/ 4 November 2005

Spending key to growth plan

Massively increased levels of public investment lie at the heart of Deputy President Phumzile Mlambo-Ngcuka’s plans for accelerated and shared economic growth. But its ambitious 6% target for economic growth has been scaled back to 4,5%, at least for the next five years.

The Mail & Guardian has seen a confidential powerpoint presentation of Mlambo-Ngcuka’s strategy, which was approved by the Cabinet two weeks ago. However, it is still in draft form and under review by business and labour, who must endorse it before it is finalised.

President Thabo Mbeki appointed a task team in August, comprising ministers in the Cabinet economics cluster and headed by Mlambo-Ngcuka, to devise a plan to achieve a growth rate of 6%. But the task team has backpedalled to a rate of 4,5%, roughly the current rate of economic growth, and the intention now is to focus on the ratio of job creation to economic growth.
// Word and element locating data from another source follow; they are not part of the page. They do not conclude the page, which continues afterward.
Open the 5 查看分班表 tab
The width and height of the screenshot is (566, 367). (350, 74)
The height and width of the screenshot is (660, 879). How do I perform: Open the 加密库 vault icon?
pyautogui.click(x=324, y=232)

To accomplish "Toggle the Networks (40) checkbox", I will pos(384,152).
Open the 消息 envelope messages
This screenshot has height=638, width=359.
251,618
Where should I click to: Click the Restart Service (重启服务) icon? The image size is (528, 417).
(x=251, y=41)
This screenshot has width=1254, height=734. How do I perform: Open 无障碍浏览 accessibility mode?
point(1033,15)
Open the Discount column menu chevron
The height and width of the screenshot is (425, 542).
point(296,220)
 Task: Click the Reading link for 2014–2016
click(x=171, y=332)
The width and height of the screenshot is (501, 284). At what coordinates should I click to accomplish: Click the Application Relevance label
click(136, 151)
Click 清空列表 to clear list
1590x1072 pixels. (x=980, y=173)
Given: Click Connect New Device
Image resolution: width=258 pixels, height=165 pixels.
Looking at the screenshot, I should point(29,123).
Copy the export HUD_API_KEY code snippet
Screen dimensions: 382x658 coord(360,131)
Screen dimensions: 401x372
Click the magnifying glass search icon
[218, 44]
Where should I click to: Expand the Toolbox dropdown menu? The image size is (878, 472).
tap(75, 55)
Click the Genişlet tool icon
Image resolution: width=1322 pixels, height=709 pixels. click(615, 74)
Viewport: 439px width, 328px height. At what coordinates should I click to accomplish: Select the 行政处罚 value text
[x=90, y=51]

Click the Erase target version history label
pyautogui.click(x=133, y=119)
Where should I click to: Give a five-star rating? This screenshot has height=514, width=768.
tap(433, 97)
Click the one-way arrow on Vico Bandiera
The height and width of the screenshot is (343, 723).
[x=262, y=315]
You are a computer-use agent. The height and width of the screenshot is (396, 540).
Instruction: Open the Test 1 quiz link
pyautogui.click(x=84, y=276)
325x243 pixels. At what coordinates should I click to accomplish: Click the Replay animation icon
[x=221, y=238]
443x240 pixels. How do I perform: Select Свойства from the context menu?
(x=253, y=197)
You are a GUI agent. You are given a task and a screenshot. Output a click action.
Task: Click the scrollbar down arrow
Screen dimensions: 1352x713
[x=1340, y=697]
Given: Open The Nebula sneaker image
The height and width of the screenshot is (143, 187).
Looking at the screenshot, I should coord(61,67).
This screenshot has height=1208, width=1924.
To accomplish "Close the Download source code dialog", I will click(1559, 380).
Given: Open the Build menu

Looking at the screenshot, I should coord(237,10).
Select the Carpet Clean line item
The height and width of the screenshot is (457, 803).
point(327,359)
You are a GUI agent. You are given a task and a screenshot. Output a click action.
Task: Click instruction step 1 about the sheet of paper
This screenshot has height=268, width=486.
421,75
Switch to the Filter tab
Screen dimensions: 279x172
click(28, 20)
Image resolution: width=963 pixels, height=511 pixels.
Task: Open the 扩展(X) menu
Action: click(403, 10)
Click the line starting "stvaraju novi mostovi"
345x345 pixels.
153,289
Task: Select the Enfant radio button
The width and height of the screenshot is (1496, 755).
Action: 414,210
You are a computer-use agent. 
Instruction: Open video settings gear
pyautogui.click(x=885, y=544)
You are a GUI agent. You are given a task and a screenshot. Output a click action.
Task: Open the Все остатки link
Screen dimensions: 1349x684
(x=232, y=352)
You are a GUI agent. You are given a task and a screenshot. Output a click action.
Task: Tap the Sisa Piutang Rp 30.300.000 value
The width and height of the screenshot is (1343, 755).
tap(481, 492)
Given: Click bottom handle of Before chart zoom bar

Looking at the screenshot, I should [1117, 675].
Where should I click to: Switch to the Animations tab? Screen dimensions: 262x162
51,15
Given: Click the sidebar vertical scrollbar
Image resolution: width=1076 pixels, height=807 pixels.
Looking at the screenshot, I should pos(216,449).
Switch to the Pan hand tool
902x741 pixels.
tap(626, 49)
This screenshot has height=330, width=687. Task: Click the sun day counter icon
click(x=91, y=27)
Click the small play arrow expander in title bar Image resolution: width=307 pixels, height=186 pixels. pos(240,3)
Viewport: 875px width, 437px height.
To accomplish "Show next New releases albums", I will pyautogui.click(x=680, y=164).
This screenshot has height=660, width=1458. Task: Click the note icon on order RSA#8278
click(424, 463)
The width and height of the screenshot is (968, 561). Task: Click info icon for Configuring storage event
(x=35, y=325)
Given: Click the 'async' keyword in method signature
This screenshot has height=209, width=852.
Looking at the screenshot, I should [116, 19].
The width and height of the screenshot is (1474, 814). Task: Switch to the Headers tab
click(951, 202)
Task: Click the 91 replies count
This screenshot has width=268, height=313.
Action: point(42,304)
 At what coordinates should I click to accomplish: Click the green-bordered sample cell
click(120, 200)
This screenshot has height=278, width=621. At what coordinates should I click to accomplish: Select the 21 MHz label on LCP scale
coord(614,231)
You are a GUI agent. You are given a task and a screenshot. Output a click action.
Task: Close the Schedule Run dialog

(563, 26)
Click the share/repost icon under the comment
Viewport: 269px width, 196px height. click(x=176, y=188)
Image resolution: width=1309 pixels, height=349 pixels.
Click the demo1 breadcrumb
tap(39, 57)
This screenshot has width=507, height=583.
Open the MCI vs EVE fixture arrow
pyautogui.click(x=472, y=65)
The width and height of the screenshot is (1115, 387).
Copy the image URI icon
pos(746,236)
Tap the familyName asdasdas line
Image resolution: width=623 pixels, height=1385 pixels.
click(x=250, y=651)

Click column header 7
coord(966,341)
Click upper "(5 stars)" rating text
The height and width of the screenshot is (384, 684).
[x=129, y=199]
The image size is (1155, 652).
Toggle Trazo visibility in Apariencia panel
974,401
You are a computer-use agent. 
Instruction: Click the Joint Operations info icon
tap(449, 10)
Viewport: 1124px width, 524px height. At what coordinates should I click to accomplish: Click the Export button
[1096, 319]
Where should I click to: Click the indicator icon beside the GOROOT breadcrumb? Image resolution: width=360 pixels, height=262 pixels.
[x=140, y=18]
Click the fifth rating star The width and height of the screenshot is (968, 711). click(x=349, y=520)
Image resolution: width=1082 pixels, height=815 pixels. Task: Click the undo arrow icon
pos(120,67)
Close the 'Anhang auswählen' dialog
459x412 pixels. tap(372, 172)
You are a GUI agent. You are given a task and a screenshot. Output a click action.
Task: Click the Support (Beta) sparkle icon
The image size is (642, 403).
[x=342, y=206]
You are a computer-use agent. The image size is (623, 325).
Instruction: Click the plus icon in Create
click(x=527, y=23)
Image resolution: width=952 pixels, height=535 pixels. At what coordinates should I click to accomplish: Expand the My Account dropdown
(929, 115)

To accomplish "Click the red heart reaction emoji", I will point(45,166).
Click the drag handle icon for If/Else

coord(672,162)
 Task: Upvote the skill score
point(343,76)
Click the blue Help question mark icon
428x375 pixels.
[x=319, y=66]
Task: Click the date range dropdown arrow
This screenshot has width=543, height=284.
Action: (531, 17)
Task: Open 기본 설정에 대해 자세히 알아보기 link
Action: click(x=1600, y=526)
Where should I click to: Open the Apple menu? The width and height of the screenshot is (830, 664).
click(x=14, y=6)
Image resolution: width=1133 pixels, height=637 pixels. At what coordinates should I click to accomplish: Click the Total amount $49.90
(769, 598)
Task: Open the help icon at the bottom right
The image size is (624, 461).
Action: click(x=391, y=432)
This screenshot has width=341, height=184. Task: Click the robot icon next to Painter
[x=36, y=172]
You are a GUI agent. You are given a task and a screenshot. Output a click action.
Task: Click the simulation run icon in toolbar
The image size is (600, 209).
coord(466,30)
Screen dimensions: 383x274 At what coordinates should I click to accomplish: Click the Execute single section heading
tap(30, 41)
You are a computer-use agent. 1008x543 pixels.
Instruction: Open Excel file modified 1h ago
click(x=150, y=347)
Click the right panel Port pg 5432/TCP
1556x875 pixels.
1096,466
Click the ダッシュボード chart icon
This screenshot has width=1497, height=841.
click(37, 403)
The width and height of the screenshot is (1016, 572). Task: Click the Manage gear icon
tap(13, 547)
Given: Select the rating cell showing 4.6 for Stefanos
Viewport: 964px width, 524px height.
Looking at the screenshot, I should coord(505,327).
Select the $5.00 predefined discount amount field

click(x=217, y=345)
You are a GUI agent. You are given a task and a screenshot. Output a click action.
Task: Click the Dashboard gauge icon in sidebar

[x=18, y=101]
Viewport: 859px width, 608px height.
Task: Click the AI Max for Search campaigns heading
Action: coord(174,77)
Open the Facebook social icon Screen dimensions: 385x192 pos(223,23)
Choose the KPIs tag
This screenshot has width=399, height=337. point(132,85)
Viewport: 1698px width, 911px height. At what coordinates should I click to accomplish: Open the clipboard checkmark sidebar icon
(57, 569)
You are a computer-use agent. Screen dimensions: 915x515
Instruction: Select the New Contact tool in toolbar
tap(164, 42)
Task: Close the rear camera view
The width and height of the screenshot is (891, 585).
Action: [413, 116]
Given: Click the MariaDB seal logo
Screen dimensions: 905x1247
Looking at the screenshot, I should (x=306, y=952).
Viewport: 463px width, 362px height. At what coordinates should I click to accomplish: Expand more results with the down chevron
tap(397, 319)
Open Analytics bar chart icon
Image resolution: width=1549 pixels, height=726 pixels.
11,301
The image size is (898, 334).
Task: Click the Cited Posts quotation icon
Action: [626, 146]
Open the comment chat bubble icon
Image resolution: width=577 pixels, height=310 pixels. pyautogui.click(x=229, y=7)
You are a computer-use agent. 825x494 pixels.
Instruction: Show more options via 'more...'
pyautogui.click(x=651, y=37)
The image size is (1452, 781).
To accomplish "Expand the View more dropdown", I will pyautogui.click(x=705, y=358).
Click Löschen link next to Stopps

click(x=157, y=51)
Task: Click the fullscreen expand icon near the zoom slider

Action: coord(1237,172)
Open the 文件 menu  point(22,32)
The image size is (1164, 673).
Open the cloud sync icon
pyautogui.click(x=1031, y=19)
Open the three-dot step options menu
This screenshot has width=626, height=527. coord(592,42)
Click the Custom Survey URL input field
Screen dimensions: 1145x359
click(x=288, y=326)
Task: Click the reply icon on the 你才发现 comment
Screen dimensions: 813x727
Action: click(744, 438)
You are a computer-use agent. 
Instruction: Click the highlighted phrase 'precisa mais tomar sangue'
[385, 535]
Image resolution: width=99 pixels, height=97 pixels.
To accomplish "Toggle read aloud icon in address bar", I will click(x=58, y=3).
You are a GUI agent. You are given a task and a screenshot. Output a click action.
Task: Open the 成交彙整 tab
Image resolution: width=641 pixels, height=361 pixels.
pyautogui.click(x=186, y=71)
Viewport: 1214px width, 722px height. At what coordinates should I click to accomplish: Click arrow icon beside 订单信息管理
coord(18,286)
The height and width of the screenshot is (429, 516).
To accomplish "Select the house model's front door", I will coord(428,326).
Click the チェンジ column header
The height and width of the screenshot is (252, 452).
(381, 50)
The 6% growth mark is seen as being attainable only between 2010 and 2014. The Reserve Bank has also cautioned that a 4,5% growth rate is more feasible in the short term — roughly what the National Treasury modelling predicts.

Briefing the media in Parliament this week, Mlambo-Ngcuka was reluctant to provide details, saying her team couldn’t ‘operate in a fishbowl when [it] is still in the engine room”.

‘We have plans, but the plans are not enough. How many jobs will this lead to? How many project managers do we have in the country, where are the artisanal skills? How fast are we moving on environmental impact assessments that tend to constrain infrastructure investment?” she said.

However, the presentation makes it clear that the government sees the cornerstone of the strategy as a major public investment plan, melding existing policies, infrastructure projects and budgetary allocations, with improved coordination between state departments. The presentation shows that Mlambo-Ngcuka’s task team originally envisaged a 55% boost to R320-billion in infrastructure expenditure over the medium term.

But the National Treasury is already ahead of her, allocating R370-billion over the next three years. This will push public sector capital investment as a percentage of gross domestic product from 5,2% last year to 6,7% annually for the next three years.

A University of Cape Town study for the Presidency pegs the current ratio of employment creation at 0,76% for every 1% of economic growth.

Mlambo-Ngcuka aims to increase this to at least 0,8% — a goal that is seen as more achievable over the short term if some resources are directed to increasing labour intensity, rather than designing industrial strategies that reward capital intensity.

Improved coordination is the strategy’s mantra. The presentation proposes a Joint Council on Priority Skills between business, labour and government leaders, which will address, among other issues, the skills crisis at the local government level.

It also suggests a review of Cabinet’s committee system, ‘to take into account the major emphasis in the government’s strategy in the current phase”, notably human resources and infrastructure development.

In a move likely to be welcomed by business, Mlambo-Ngcuka’s team proposes the establishment of a Regulatory Impact Analysis System to review the effect of the country’s regulatory and governance environment on growth — a mechanism that the Democratic Alliance and business organisations have urged for some time.

The plan details in percentage terms how state investment will be distributed. About 50% will go into bolstering capital investment in the three government spheres; 5% into public-private partnerships; 3% into development finance institutions and 40% into state-owned enterprises.

The presentation floats various other initiatives to remove constraints on growth, including a review of import parity pricing, currency stability, establishing an industry body for the call-centre industry, ‘unblocking the international supply of beads” to bolster the informal economy and creating a unified national forum for the craft industry.

At present, education gets short shrift. The presentation lists the well-known R1,5-billion recapitalisation of further education and training colleges and the plan to increase maths and science graduates from 24 000 in 2004 to 50 000 by 2008. Real increases in education spending, however, are marginal.

Education Director General Duncan Hindle said that his department had cautioned the Treasury that education’s share of government spending would decline in percentage terms over the Medium Term Expenditure Framework period, and would only recover to current levels by 2008.